[[ Record extracts open ]]

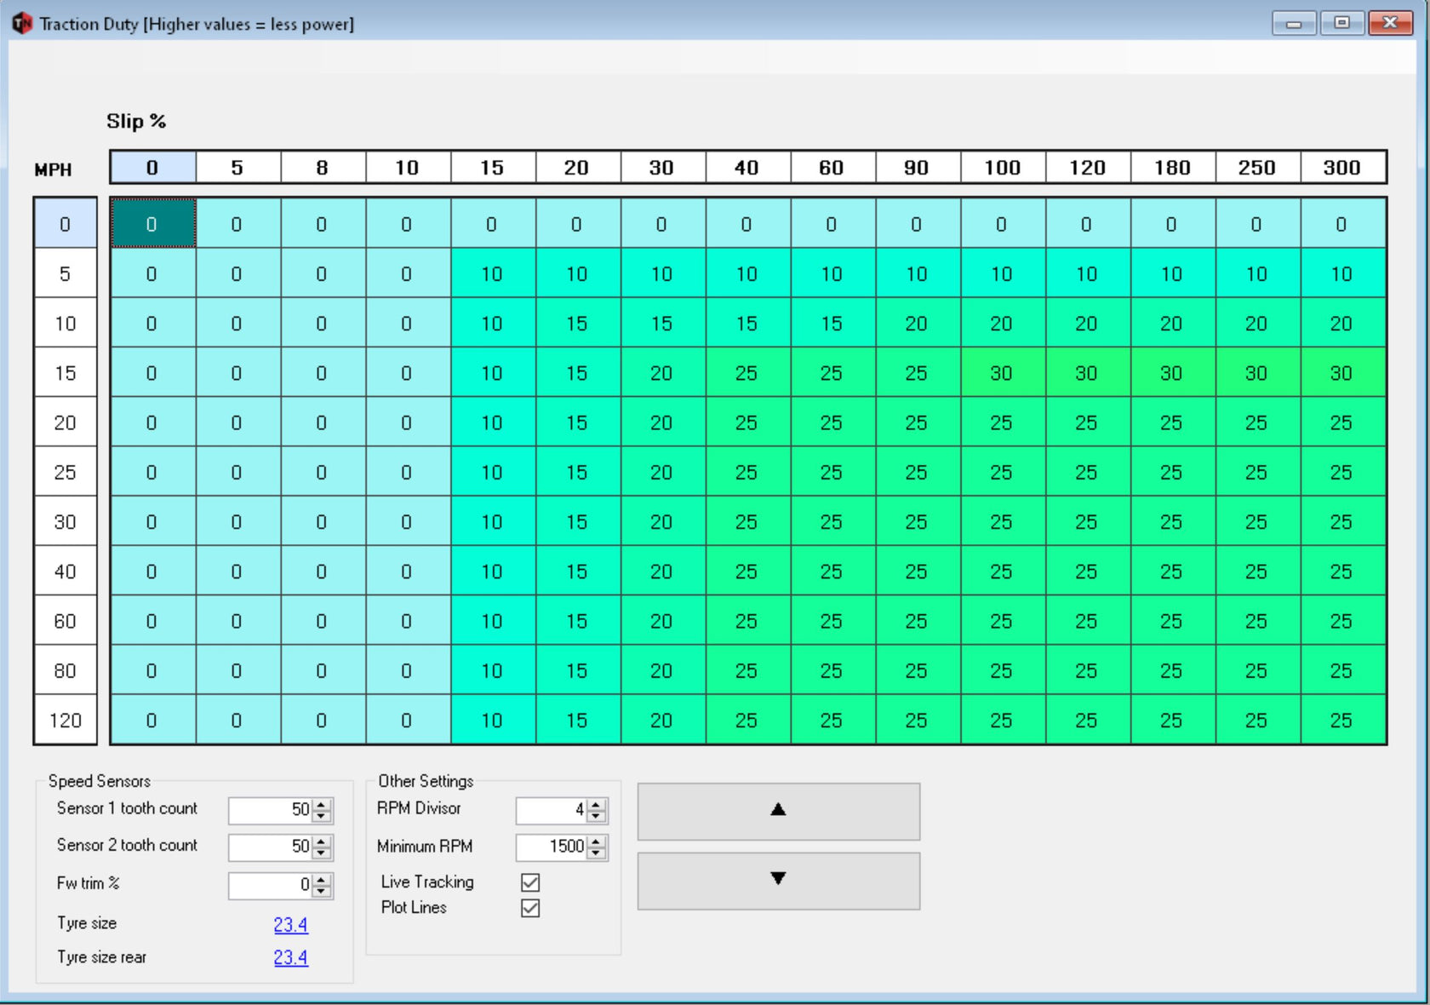1430x1005 pixels.
Task: Select cell at 15 MPH, 100 slip
Action: click(x=1002, y=373)
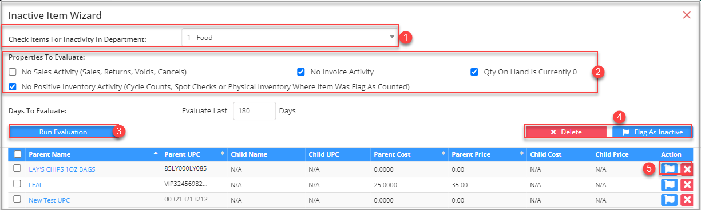Click the Evaluate Last days input field
This screenshot has width=701, height=210.
(255, 110)
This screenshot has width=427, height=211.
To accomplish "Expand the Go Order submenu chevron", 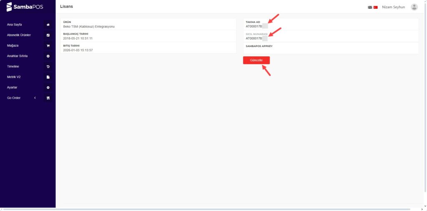I will [x=35, y=98].
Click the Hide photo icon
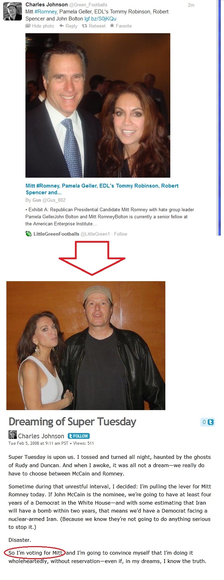Image resolution: width=224 pixels, height=580 pixels. click(x=28, y=26)
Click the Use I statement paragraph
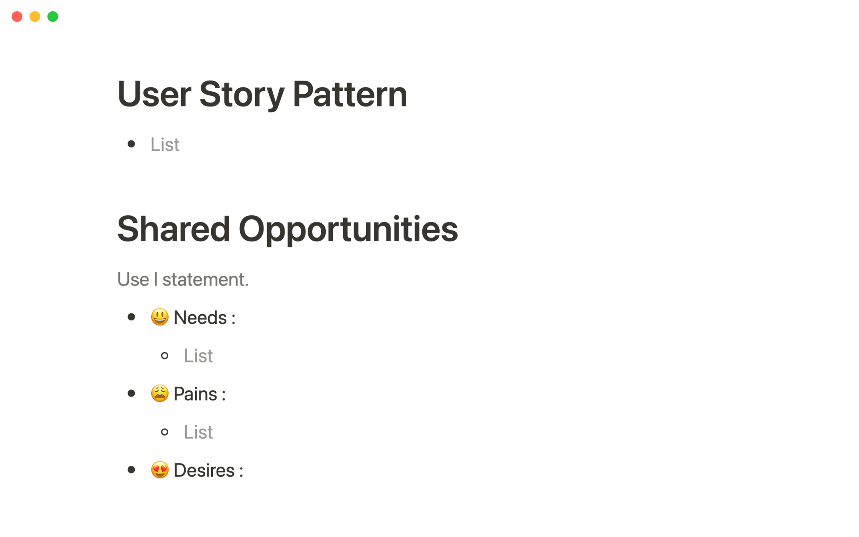The width and height of the screenshot is (859, 537). click(183, 280)
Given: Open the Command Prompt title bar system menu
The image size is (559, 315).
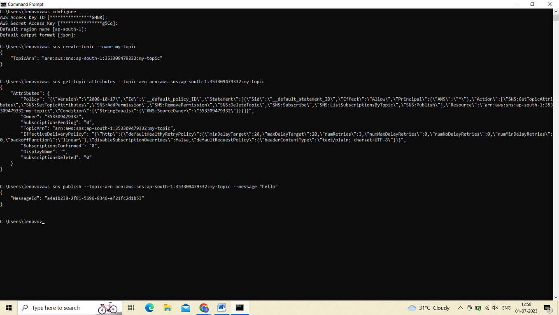Looking at the screenshot, I should [x=3, y=4].
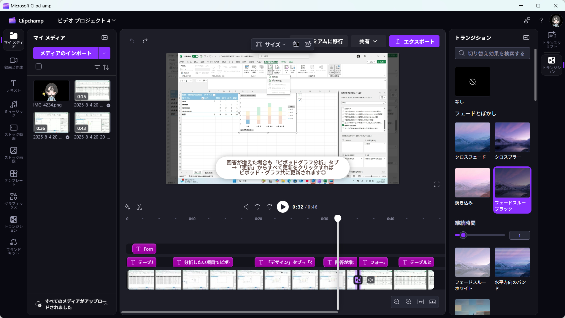Toggle the select all media checkbox
This screenshot has width=565, height=318.
click(39, 66)
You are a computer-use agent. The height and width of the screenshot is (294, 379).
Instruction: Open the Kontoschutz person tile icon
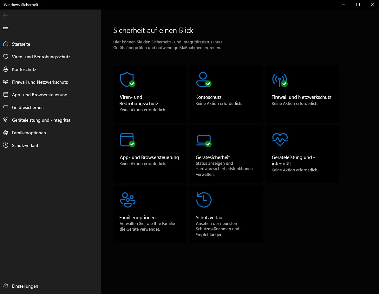point(203,80)
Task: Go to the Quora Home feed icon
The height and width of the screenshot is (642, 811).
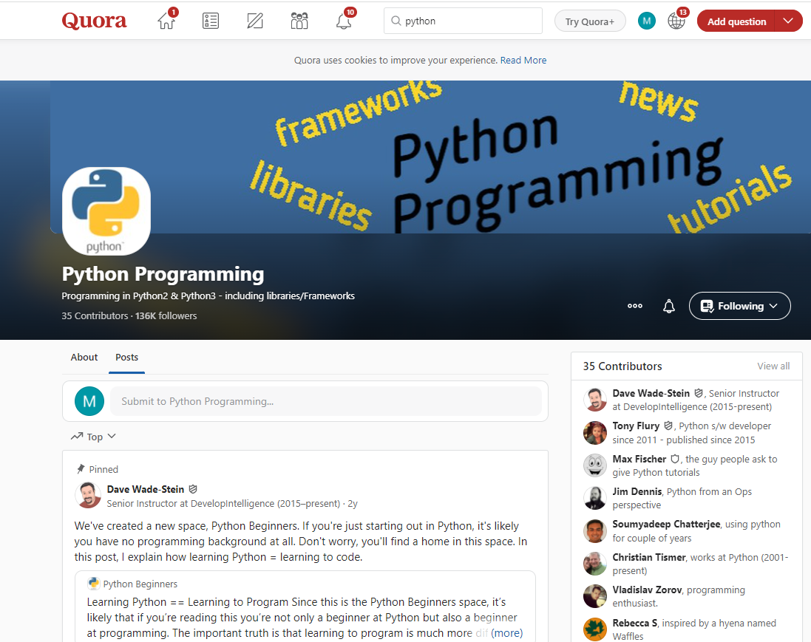Action: pos(166,21)
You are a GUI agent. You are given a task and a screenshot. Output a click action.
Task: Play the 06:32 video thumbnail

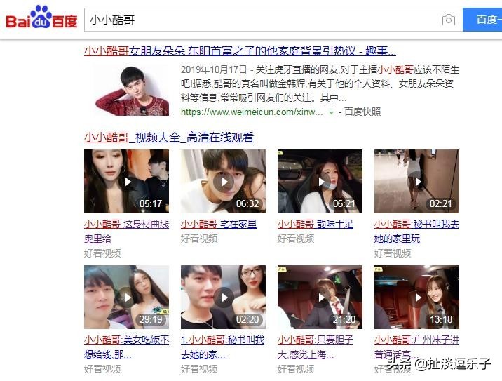coord(223,181)
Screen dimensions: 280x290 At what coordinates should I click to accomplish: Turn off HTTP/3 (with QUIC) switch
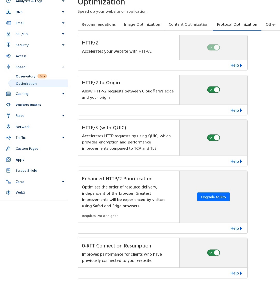point(214,137)
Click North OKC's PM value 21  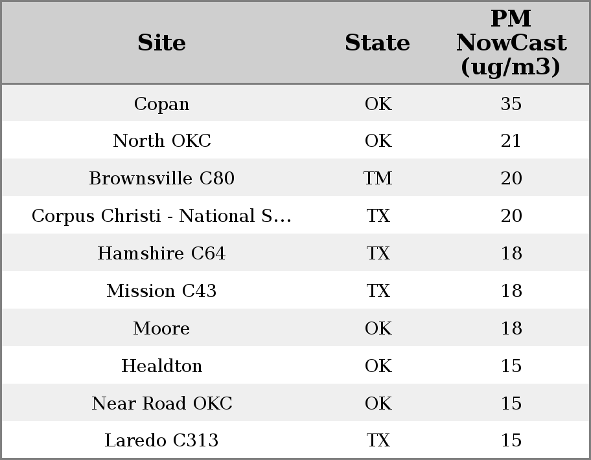click(x=511, y=141)

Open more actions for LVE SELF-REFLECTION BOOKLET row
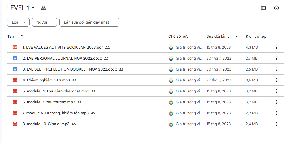coord(276,69)
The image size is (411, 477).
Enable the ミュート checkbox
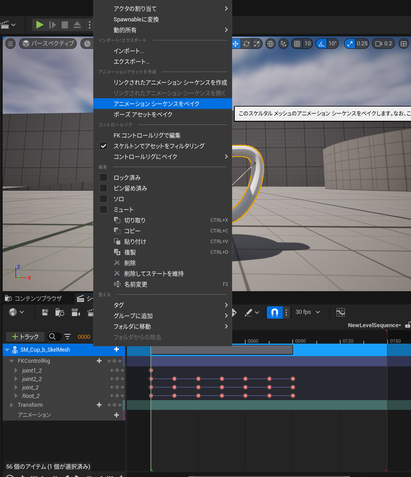click(x=103, y=209)
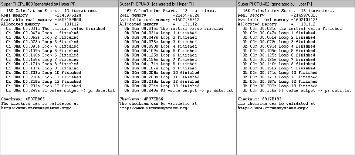Screen dimensions: 355x155
Task: Focus the Super PI CPU#02 window title
Action: 277,4
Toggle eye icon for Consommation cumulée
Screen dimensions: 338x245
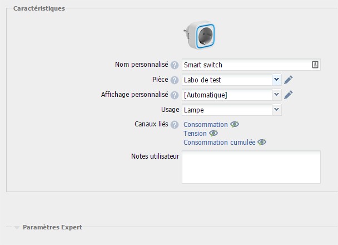262,143
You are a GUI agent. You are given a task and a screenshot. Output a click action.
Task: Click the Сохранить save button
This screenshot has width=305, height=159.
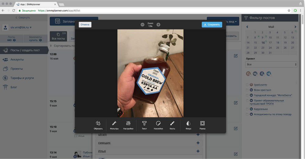coord(212,25)
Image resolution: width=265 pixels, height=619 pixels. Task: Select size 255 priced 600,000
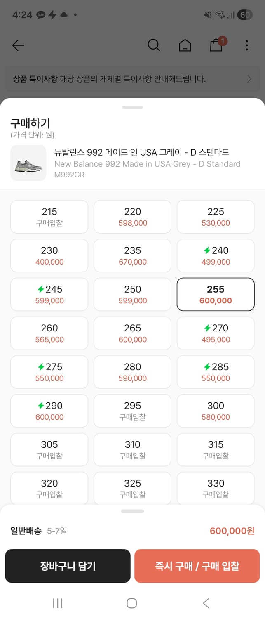(x=216, y=294)
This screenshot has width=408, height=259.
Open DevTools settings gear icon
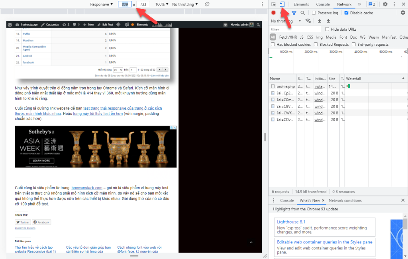tap(385, 4)
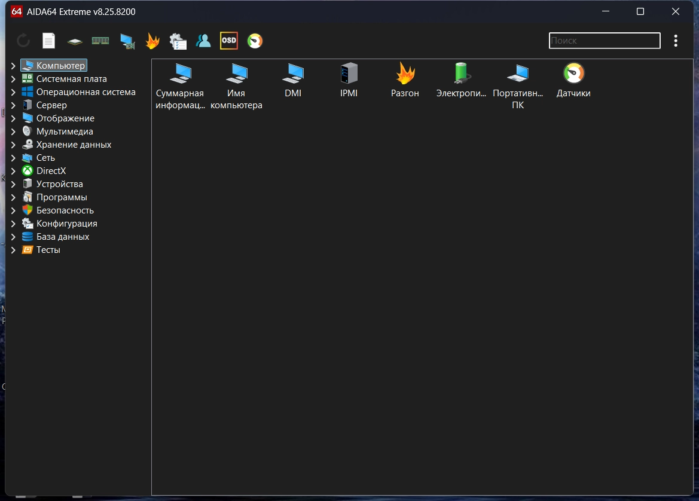The width and height of the screenshot is (699, 501).
Task: Select Сеть in the sidebar tree
Action: 45,158
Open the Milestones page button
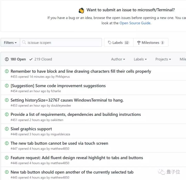The width and height of the screenshot is (186, 180). click(151, 42)
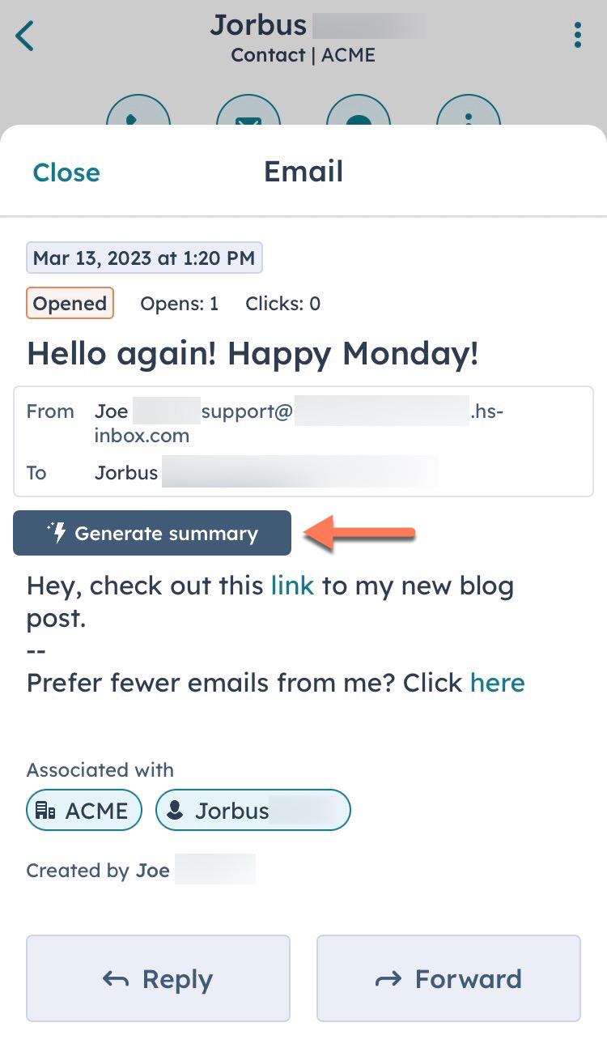This screenshot has width=607, height=1048.
Task: Tap the person icon on the Jorbus chip
Action: [174, 809]
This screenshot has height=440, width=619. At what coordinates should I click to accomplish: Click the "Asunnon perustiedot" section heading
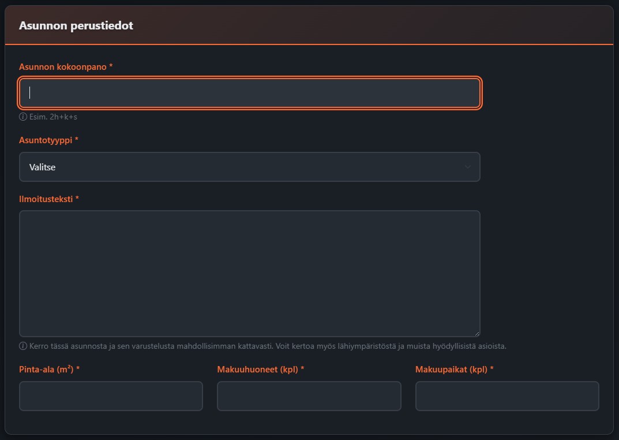[x=76, y=26]
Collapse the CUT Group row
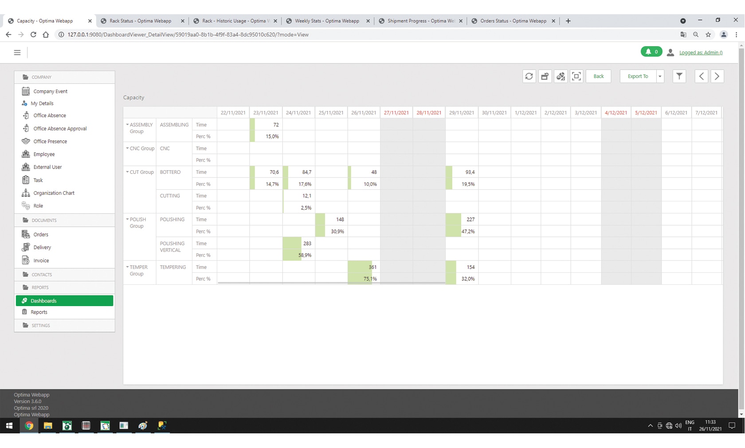745x448 pixels. pos(127,172)
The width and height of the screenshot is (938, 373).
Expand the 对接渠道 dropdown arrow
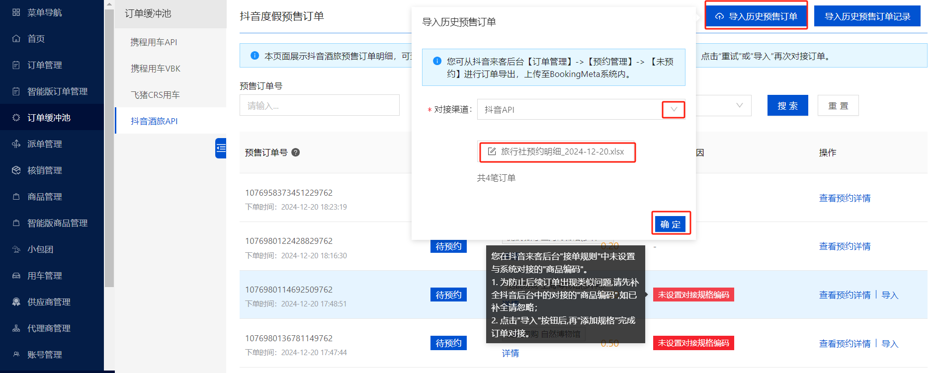[674, 109]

[[ Record extracts closed ]]

-- The problem --
In the listing, find the line containing "Image resolution: width=265" and repeat it and every later line through the last one, word for word, excluding the pictures.

-- Answer --
Image resolution: width=265 pixels, height=619 pixels. Task: Select size 255 priced 600,000
(x=216, y=294)
This screenshot has width=408, height=259.
Open DevTools settings gear icon
tap(385, 4)
The width and height of the screenshot is (699, 501).
Task: Select Сеть in the sidebar tree
Action: 45,158
Open the Milestones page button
The width and height of the screenshot is (186, 180). click(151, 42)
This screenshot has width=607, height=1048.
Task: Tap the person icon on the Jorbus chip
Action: [174, 809]
This screenshot has height=440, width=619. At what coordinates should I click to accomplish: Click the "Asunnon perustiedot" section heading
[x=76, y=26]
Collapse the CUT Group row
745x448 pixels. pos(127,172)
The width and height of the screenshot is (938, 373).
Expand the 对接渠道 dropdown arrow
[674, 109]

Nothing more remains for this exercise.